Une histoire riche d’enseignement

Andrew Laurence expliqua que la recherche de la démesure et de l’extravagance en matière de construction coïncide avec les pics des cycles économiques. La prochaine grande construction de building se fera pendant une contraction significative de l’économie et s’achève en général pendant la phase de récession/dépression :

-          Deux projets de gratte-ciel hors normes, le Singer Building et le Metropolitan Life Insurance Company Tower furent lancés à New-York avant la panique bancaire américaine de 1907. Ces deux tours seront achevées en 1908 et 1909.
-          Durant la grande dépression après le krach boursier de 1929 seront en pleine construction la Bank of Manhattan Building (283 mètres), le Chrysler Building (319 mètres) et l’Empire State Building (381 mètres). Ce dernier sera le premier immeuble dont le nombre d’étages dépassait 100. Ce symbole de la richesse et de la puissance américaine ne sera pas détrôné pendant 41 ans.
-          En 1972-1973, apparaitront le funeste World Trade Center (417 mètres) et le Sears Tower de Chicago (442 mètres) coïncidant avec le choc pétrolier de 1973.
-          Les tours Petronas (452 mètres) à Kuala Lumpur, coïncide avec l’effondrement des économiques asiatique dans les années 90.
-          La Taipei 101 (508 mètres) coïncidait avec l’éclatement de la bulle internet au début des années 2000.
-          Le Burj Khalifa (828 mètres, plus haut gratte-ciel à l’heure actuel) et ayant couté 1,5 milliard de dollars a été achevé pendant la crise des dettes souveraines en 2010.





La mécanique de ce « skyscraper index »         
                              
Selon Lawrence, ce serait un cumul de phénomène de surinvestissement, de spéculation et de croissance monétaire, dont les projets immobiliers pharaoniques sont l’aboutissement, qui engendrerait les crises économiques.
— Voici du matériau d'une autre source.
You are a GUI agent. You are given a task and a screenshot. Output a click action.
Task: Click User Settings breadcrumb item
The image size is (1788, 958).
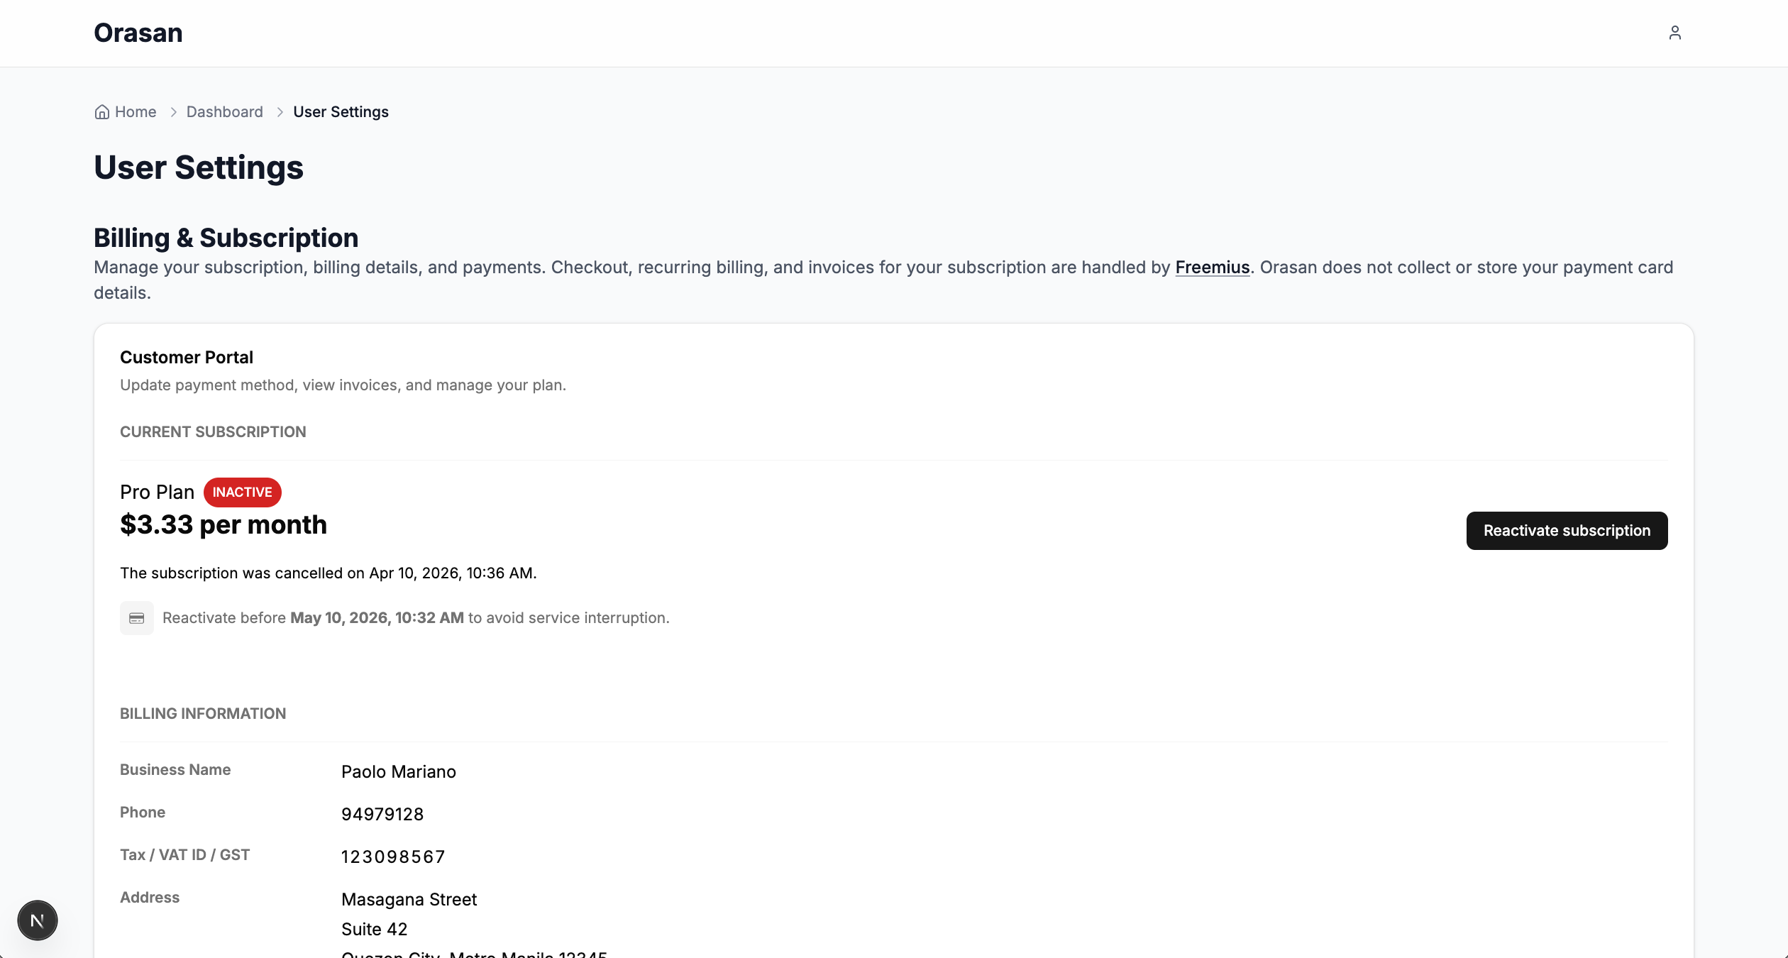(x=341, y=112)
De même, reprenant les travaux de l’économiste Richard Cantillon au 18ème siècle, l’économiste américain Mark Thornton, démontre une succession de phases qui font du Skyscraper index un indice économique valide.

-          Premièrement des taux d’intérêt trop bas entrainent une phase de hausse des prix du foncier constructible.
-          Deuxièmement, des taux d’intérêt très bas favorisent une phase d’expansion de la taille des entreprises, créant ainsi un besoin accru d’espace et donc la construction de bureaux.
-          Troisièmement, des taux d’intérêt toujours bas permettent d’investir dans des techniques de construction de pointe, permettant de battre des records tant technologiques qu’architecturaux. Les entreprises sont donc tentées de maximiser leur investissement foncier en construisant en hauteur.
-          Enfin, une fois l’euphorie à son paroxysme, les projets les plus fous voient le jour et des tentatives de records sont lancées. Dernière en date, l’inauguration de la tour Burj Khalifa à Dubaï, plus haute tour actuellement au monde, est intervenue un an après l’éclatement de la crise financière et seulement quelques semaines après la restructuration de la dette de l’Emirat de Dubaï dont l’essentiel est à mettre au crédit …de deux sociétés immobilières que sont Nakheel et Emaar.


Préoccupation sur certains marchés

Cette année est attendue la « Tour de Shanghai », qui sera le deuxième plus haut bâtiment du monde, culminant à 632 mètres. Plus globalement, c’est 66 gratte-ciel supérieurs à 240 mètres qui sont en construction depuis ces 6 dernières années et 53% des projets de gratte-ciel mondiaux sont destinés à la Chine. Selon la Barclays Capital Property Research de Hong Kong, cette frénésie de la construction en Chine est une preuve du développement rapide d’une bulle de la construction. En effet, Shanghai pourrait bel et bien être l’épicentre de la prochaine crise financière, le Shangai Composite étant principalement composé de valeurs bancaires et immobilières.

Autre exemple, l’Arabie Saoudite par le biais du Prince Al-Walid ben Talal, a l’intention de construire à Djeddah la « Burj al Mamlakah» qui devrait dépasser 1 kilomètre de hauteur (cette dernière fera deux fois la hauteur du One World Trade Center à New York) pour une inauguration attendue en 2018. Seulement la santé financière du pays n’est pas au beau fixe. L’agence de notation Standard & Poor’s a annoncé avoir abaissé la note souveraine du pays de « AA-«  à « A+ », évoquant un « retournement prononcé à la baisse » de son équilibre budgétaire à cause notamment de sa grande dépendance au revenu des hydrocarbures.

Bien sûr prévoir avec précision une récession économique ou de panique financière en se focalisant seulement sur la mise en chantier ou l'achèvement d’un nouveau plus haut gratte-ciel, apparaît très réducteur et simpliste. Cette théorie aura néanmoins l’intérêt de cibler les potentiels marchés à risques.